### Instructions for the task
An exact repetition of the listing is required.

### Task inputs

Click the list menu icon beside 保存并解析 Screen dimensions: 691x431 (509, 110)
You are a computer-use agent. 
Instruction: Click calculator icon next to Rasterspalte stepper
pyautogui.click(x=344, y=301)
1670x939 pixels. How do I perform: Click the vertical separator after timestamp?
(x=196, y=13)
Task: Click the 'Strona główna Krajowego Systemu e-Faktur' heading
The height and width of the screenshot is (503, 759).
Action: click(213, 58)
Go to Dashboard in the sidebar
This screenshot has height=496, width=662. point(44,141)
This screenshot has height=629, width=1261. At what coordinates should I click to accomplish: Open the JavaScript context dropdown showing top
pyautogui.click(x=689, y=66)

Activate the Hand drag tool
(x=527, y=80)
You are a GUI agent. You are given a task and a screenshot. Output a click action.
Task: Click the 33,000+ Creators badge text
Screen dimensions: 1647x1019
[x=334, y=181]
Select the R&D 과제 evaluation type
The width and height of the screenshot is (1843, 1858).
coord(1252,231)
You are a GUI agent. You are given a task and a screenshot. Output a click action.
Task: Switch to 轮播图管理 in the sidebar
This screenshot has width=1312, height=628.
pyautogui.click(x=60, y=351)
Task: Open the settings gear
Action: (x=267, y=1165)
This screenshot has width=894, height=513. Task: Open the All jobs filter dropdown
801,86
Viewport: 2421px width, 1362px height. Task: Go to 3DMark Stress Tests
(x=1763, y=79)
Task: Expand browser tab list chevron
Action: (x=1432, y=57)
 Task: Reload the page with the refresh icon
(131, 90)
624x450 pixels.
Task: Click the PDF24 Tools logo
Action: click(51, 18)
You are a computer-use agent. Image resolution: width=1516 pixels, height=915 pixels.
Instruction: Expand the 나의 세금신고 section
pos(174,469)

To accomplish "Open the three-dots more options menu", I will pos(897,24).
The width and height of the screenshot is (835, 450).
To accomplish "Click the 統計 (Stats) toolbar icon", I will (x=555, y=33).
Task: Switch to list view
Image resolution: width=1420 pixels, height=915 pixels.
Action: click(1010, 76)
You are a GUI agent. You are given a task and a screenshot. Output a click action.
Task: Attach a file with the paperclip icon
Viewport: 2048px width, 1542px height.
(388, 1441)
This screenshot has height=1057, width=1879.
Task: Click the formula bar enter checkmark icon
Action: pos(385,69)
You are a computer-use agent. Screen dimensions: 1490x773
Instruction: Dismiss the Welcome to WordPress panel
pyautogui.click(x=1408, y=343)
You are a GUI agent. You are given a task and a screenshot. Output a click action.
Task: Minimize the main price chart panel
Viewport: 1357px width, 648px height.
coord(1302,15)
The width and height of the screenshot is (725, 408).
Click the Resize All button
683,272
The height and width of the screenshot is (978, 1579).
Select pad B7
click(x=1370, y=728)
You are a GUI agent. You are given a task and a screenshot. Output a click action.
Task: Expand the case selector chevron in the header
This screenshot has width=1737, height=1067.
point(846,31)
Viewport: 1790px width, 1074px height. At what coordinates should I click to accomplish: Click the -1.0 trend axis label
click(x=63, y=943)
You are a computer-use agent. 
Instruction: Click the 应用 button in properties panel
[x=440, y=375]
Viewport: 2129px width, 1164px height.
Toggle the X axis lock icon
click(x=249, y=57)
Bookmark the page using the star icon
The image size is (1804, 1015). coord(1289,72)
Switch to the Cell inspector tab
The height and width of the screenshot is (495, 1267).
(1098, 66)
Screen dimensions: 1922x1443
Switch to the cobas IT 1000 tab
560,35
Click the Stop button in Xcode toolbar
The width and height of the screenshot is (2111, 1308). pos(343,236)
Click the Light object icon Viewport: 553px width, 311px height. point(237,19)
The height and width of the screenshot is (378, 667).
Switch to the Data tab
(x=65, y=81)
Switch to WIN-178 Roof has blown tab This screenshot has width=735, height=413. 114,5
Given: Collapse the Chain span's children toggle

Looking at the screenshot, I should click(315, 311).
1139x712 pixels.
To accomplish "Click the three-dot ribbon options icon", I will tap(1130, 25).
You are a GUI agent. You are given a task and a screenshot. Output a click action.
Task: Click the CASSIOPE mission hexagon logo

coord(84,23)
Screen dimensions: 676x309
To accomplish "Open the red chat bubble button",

### Task result
Click the list menu icon beside 保存并解析 Screen dimensions: 691x431 (509, 110)
You are a computer-use agent. 
Instruction: Click calculator icon next to Rasterspalte stepper
pyautogui.click(x=344, y=301)
1670x939 pixels. How do I perform: Click the vertical separator after timestamp?
(x=196, y=13)
Task: Click the 'Strona główna Krajowego Systemu e-Faktur' heading
The height and width of the screenshot is (503, 759).
Action: click(213, 58)
Go to Dashboard in the sidebar
This screenshot has height=496, width=662. point(44,141)
This screenshot has height=629, width=1261. At what coordinates should I click to accomplish: Open the JavaScript context dropdown showing top
pyautogui.click(x=689, y=66)

Activate the Hand drag tool
(x=527, y=80)
You are a GUI agent. You are given a task and a screenshot. Output a click action.
Task: Click the 33,000+ Creators badge text
Screen dimensions: 1647x1019
[x=334, y=181]
Select the R&D 과제 evaluation type
The width and height of the screenshot is (1843, 1858).
coord(1252,231)
You are a GUI agent. You are given a task and a screenshot. Output a click action.
Task: Switch to 轮播图管理 in the sidebar
This screenshot has width=1312, height=628.
pyautogui.click(x=60, y=351)
Task: Open the settings gear
Action: (x=267, y=1165)
This screenshot has width=894, height=513. Task: Open the All jobs filter dropdown
801,86
Viewport: 2421px width, 1362px height. Task: Go to 3DMark Stress Tests
(x=1763, y=79)
Task: Expand browser tab list chevron
Action: (x=1432, y=57)
 Task: Reload the page with the refresh icon
(131, 90)
624x450 pixels.
Task: Click the PDF24 Tools logo
Action: click(51, 18)
You are a computer-use agent. Image resolution: width=1516 pixels, height=915 pixels.
Instruction: Expand the 나의 세금신고 section
pos(174,469)

To accomplish "Open the three-dots more options menu", I will pos(897,24).
The width and height of the screenshot is (835, 450).
To accomplish "Click the 統計 (Stats) toolbar icon", I will (x=555, y=33).
Task: Switch to list view
Image resolution: width=1420 pixels, height=915 pixels.
Action: click(1010, 76)
You are a GUI agent. You are given a task and a screenshot. Output a click action.
Task: Attach a file with the paperclip icon
Viewport: 2048px width, 1542px height.
(388, 1441)
This screenshot has height=1057, width=1879.
Task: Click the formula bar enter checkmark icon
Action: pos(385,69)
You are a computer-use agent. Screen dimensions: 1490x773
Instruction: Dismiss the Welcome to WordPress panel
pyautogui.click(x=1408, y=343)
You are a GUI agent. You are given a task and a screenshot. Output a click action.
Task: Minimize the main price chart panel
Viewport: 1357px width, 648px height.
coord(1302,15)
The width and height of the screenshot is (725, 408).
Click the Resize All button
683,272
The height and width of the screenshot is (978, 1579).
Select pad B7
click(x=1370, y=728)
You are a GUI agent. You are given a task and a screenshot. Output a click action.
Task: Expand the case selector chevron in the header
This screenshot has width=1737, height=1067.
point(846,31)
Viewport: 1790px width, 1074px height. At what coordinates should I click to accomplish: Click the -1.0 trend axis label
click(x=63, y=943)
You are a computer-use agent. 
Instruction: Click the 应用 button in properties panel
[x=440, y=375]
Viewport: 2129px width, 1164px height.
Toggle the X axis lock icon
click(x=249, y=57)
Bookmark the page using the star icon
The image size is (1804, 1015). coord(1289,72)
Switch to the Cell inspector tab
The height and width of the screenshot is (495, 1267).
(1098, 66)
Screen dimensions: 1922x1443
Switch to the cobas IT 1000 tab
560,35
Click the Stop button in Xcode toolbar
The width and height of the screenshot is (2111, 1308). pos(343,236)
Click the Light object icon Viewport: 553px width, 311px height. point(237,19)
The height and width of the screenshot is (378, 667).
Switch to the Data tab
(x=65, y=81)
Switch to WIN-178 Roof has blown tab This screenshot has width=735, height=413. 114,5
Given: Collapse the Chain span's children toggle

Looking at the screenshot, I should click(315, 311).
1139x712 pixels.
To accomplish "Click the three-dot ribbon options icon", I will tap(1130, 25).
You are a GUI agent. You are given a task and a screenshot. Output a click action.
Task: Click the CASSIOPE mission hexagon logo

coord(84,23)
Screen dimensions: 676x309
To accomplish "Open the red chat bubble button",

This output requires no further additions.